The overarching aim of our proposal is to create an environment that promotes deeper interaction with nature, thereby raising awareness and understanding of our relationship with it.


To promote this the centre sits within the landscape, touching the ground lightly, with the building envelopes responding to the outdoor environment by folding back to admit a breeze or to watch birds feeding amongst the vegetation.

Building elements are dispersed along a covered walkway, facilitating wayfinding and accessibility. The Hive houses the café, exhibitions and reception with administration and amenity centrally located along the walkway and finally the education centre and studio, wrapping the amphitheatre at the end of the Elemental Garden.  Two retreat huts are sited off the walkway for secluded learning and therapy.

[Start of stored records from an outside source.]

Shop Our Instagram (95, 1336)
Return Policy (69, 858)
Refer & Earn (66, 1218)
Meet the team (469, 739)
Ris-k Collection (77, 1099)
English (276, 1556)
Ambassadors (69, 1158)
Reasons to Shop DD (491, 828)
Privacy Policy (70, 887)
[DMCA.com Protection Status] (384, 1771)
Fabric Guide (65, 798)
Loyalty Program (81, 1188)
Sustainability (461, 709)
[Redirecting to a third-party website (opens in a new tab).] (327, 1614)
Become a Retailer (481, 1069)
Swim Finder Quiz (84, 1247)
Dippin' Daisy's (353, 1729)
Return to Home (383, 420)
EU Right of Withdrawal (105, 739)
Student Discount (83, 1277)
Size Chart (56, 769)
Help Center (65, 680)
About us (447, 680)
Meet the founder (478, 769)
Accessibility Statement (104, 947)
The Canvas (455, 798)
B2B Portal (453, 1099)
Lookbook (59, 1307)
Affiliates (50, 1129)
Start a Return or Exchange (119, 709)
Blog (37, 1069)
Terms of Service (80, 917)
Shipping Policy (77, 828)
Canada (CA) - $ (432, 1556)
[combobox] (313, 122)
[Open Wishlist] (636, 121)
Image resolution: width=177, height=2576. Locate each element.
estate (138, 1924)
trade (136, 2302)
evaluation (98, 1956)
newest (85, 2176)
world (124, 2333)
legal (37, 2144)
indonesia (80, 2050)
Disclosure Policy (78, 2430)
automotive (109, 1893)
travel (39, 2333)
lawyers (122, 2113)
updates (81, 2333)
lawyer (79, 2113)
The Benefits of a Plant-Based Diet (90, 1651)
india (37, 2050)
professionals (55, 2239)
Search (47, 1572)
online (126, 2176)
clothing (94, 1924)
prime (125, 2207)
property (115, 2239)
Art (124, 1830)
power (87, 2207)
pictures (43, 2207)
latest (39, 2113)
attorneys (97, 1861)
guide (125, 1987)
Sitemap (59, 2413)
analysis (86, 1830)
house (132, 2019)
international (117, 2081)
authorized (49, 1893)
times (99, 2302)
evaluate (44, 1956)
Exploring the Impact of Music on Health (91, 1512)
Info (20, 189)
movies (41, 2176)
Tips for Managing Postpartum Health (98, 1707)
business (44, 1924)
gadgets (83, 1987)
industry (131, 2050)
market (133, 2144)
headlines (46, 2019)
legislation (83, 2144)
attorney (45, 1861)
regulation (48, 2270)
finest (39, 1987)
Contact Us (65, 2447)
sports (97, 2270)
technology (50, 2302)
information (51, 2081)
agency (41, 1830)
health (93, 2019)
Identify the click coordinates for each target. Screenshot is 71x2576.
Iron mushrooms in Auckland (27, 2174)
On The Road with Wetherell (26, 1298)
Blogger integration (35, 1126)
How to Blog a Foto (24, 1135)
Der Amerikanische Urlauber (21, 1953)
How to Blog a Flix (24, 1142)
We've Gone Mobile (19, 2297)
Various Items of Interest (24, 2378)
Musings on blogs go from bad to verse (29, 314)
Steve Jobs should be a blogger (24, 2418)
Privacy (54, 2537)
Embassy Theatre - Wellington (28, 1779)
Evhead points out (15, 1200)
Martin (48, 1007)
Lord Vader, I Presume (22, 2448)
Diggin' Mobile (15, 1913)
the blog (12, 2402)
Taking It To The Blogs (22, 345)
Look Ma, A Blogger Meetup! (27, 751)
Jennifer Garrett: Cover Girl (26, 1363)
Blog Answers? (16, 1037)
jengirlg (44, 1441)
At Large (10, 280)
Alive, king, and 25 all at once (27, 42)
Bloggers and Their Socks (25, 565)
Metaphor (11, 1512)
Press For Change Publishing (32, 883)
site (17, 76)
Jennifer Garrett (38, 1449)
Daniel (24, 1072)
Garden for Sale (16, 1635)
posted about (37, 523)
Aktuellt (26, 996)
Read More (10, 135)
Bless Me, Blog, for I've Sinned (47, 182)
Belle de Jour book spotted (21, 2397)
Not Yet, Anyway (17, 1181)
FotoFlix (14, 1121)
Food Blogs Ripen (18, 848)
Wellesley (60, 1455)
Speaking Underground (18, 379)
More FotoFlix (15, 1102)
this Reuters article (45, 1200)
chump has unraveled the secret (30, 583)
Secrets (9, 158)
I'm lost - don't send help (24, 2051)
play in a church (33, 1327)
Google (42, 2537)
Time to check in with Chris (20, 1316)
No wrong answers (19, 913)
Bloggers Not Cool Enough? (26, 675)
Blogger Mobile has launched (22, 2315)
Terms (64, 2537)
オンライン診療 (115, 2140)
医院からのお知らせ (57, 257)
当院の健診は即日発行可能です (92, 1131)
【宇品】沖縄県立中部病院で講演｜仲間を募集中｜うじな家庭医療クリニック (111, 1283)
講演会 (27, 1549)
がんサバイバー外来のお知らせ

The buildings are open A-framed timber structures providing views across the site and lake. Elevated on stilts the experience of floating above the ground plane is heightened.


The buildings in-between spaces are designed to encourage exploration of nature. Plant and species biodiversity will be extended and existing habitats improved.


Every visitor can access a condensed experience of the wider reserve close to the centre.  This culminates with a short journey to the ‘outpost’; a tiered hide which realigns your focus to the quiet observation of birdlife on the islands of the East Lake.


A sunken hide protruding into West Lake will provide a unique water level perspective of wetland birds.


The centre has been designed to facilitate partnerships beyond the site with the possibility of forest schools, local produce markets, community events and links with the local allotments.


Reserve management will be in a separate building with a secure compound using a rationalised access route shared with visitor’s vehicles.